O presidente do partido Nova Democracia, Salomão Muchanga, propôs a extinção da Comissão Nacional de Eleições (CNE) e a sua substituição por uma Autoridade Eleitoral Independente (AEI), um novo órgão que, segundo defende, deverá assegurar maior independência, imparcialidade e credibilidade na administração dos processos eleitorais em Moçambique.
A proposta foi submetida à Comissão Técnica para o Diálogo Nacional Inclusivo (COTE) e integra um conjunto de sugestões de reforma institucional destinadas, na visão do partido, a restaurar a confiança dos cidadãos no sistema eleitoral.
Num documento tornado público, Muchanga considera que a CNE esgotou o seu ciclo histórico e perdeu a legitimidade política, moral e social necessária para continuar a organizar eleições no país.
Segundo o líder da Nova Democracia, ao longo de mais de três décadas de multipartidarismo, a comissão acumulou sucessivas crises de legitimidade, controvérsias eleitorais e crescente desconfiança por parte da sociedade.

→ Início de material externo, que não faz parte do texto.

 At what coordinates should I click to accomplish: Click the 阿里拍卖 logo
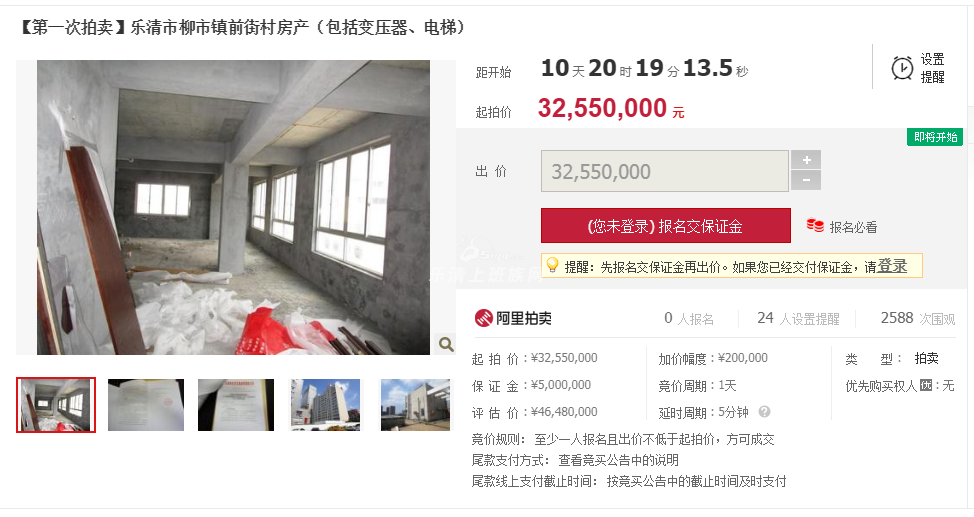(x=513, y=318)
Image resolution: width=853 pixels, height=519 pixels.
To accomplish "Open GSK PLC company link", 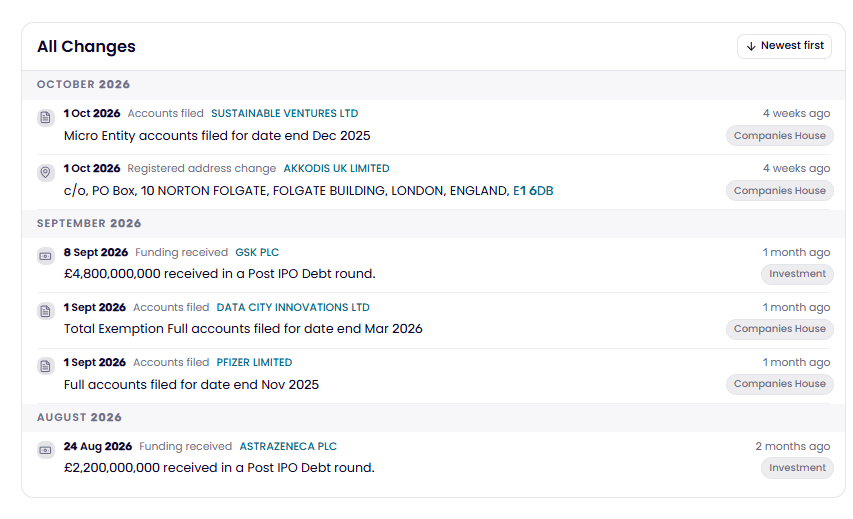I will [257, 252].
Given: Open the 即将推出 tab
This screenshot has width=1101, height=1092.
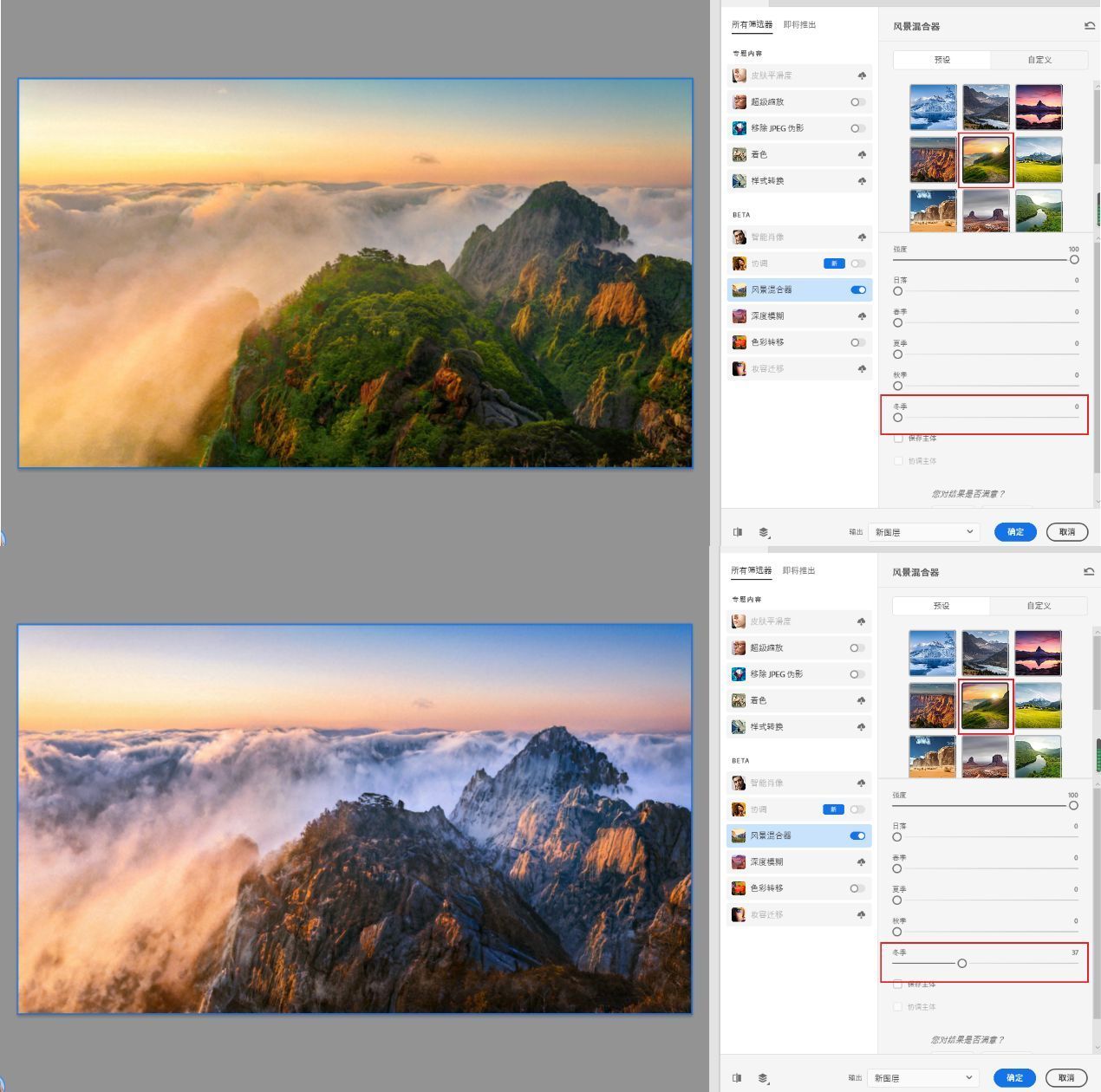Looking at the screenshot, I should pos(798,24).
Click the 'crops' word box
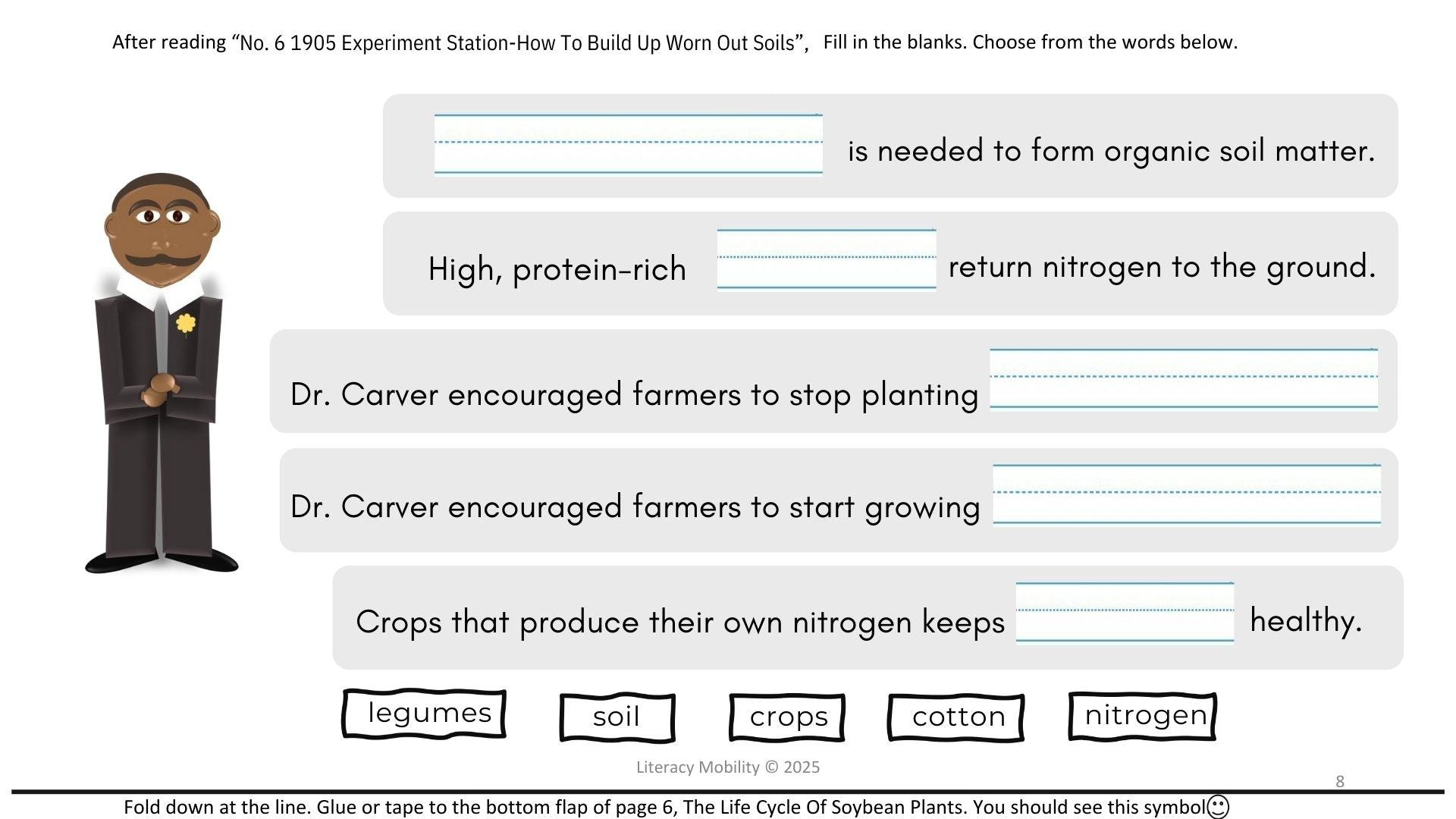The width and height of the screenshot is (1456, 819). 787,717
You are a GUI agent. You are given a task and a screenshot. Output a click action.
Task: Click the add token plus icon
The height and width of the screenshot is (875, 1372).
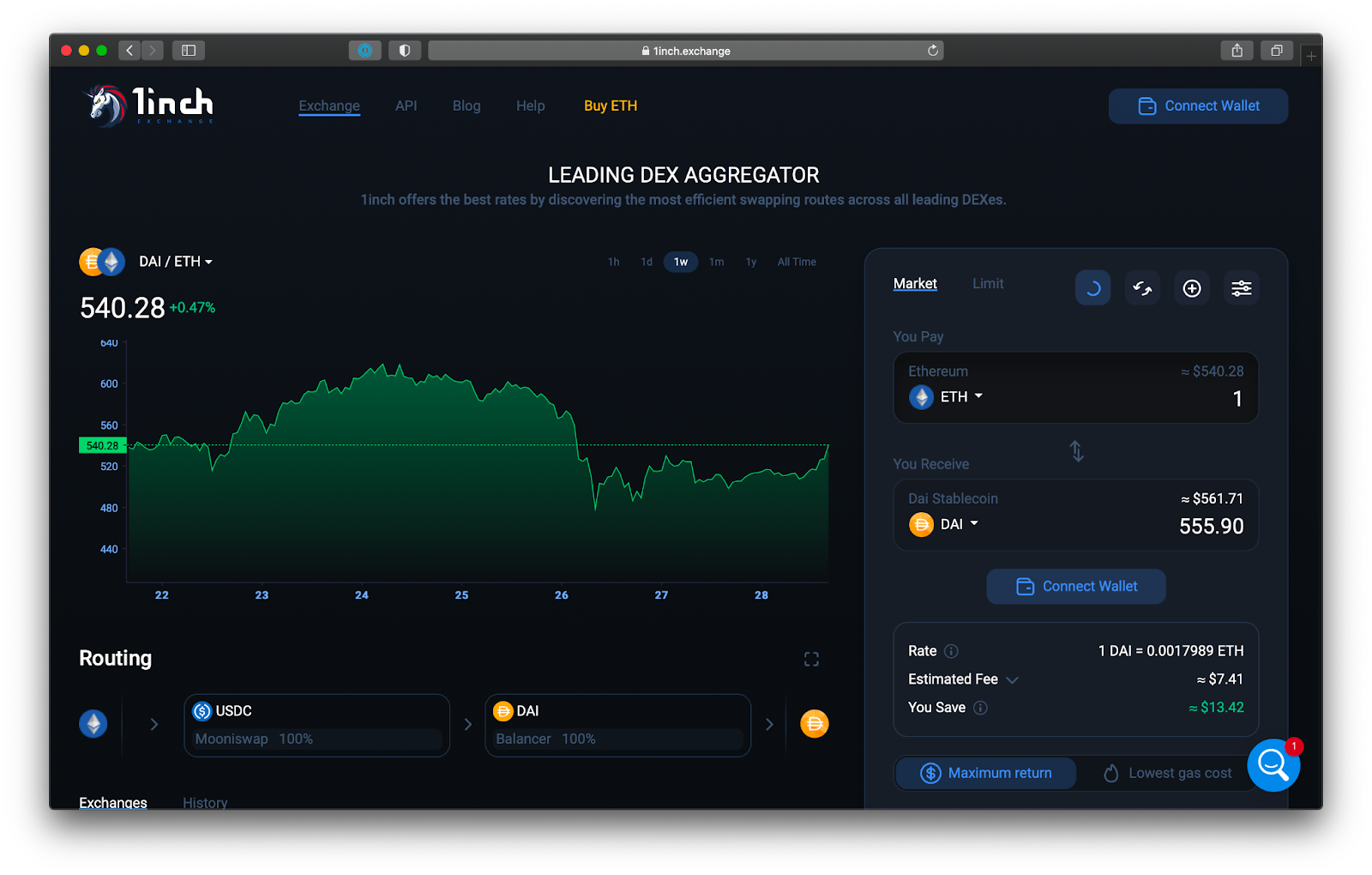(1192, 288)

“O órgão que nasceu para proteger o voto transformou-se no principal símbolo da erosão da soberania popular, da captura das instituições e da banalização da justiça eleitoral”, sustenta o documento.
Na proposta, Salomão Muchanga defende que a recuperação da confiança dos moçambicanos não será alcançada através de simples alterações administrativas, mas exige uma reforma estrutural da administração eleitoral.
O político considera que a substituição da Comissão Nacional de Eleições por uma Autoridade Eleitoral Independente representaria uma ruptura com o actual modelo institucional.
Segundo explica, o novo órgão deverá beneficiar de autonomia administrativa, financeira e funcional, sendo composto por especialistas em matérias eleitorais, representantes da sociedade civil e membros indicados pelos partidos políticos, através de um modelo de representação equilibrado que impeça a captura institucional.
“O objectivo é construir uma instituição verdadeiramente independente, capaz de administrar eleições com transparência, imparcialidade e credibilidade”, refere.
Além da criação de uma nova entidade, o presidente da Nova Democracia entende que a reforma deve incluir a substituição integral dos actuais membros da CNE.
Na sua perspectiva, aqueles que participaram nos processos eleitorais anteriores não reúnem condições para liderar uma nova etapa da administração eleitoral.
“Quem participou na degradação da credibilidade eleitoral não pode ser chamado para reconstruí-la. Não se combate a cultura da fraude preservando os seus arquitectos”, afirma o documento.
Como forma de ilustrar a necessidade de renovação institucional, Muchanga recorre a uma referência bíblica, recordando o episódio em que Jesus Cristo expulsou os vendilhões do templo, defendendo que determinadas instituições necessitam de uma ruptura profunda para recuperarem a sua missão original.
No documento, a Nova Democracia considera que os sucessivos conflitos em torno dos resultados eleitorais contribuíram para enfraquecer a confiança dos cidadãos nas instituições públicas e afectar a imagem internacional de Moçambique.
Segundo o partido, as recorrentes contestações eleitorais fragilizam o Estado de Direito Democrático, aumentam a tensão política e comprometem a credibilidade do país junto da comunidade internacional.
Para Salomão Muchanga, a administração eleitoral deve deixar de ser percepcionada como um espaço de disputa política e passar a funcionar como uma instituição independente ao serviço exclusivo da vontade soberana dos cidadãos.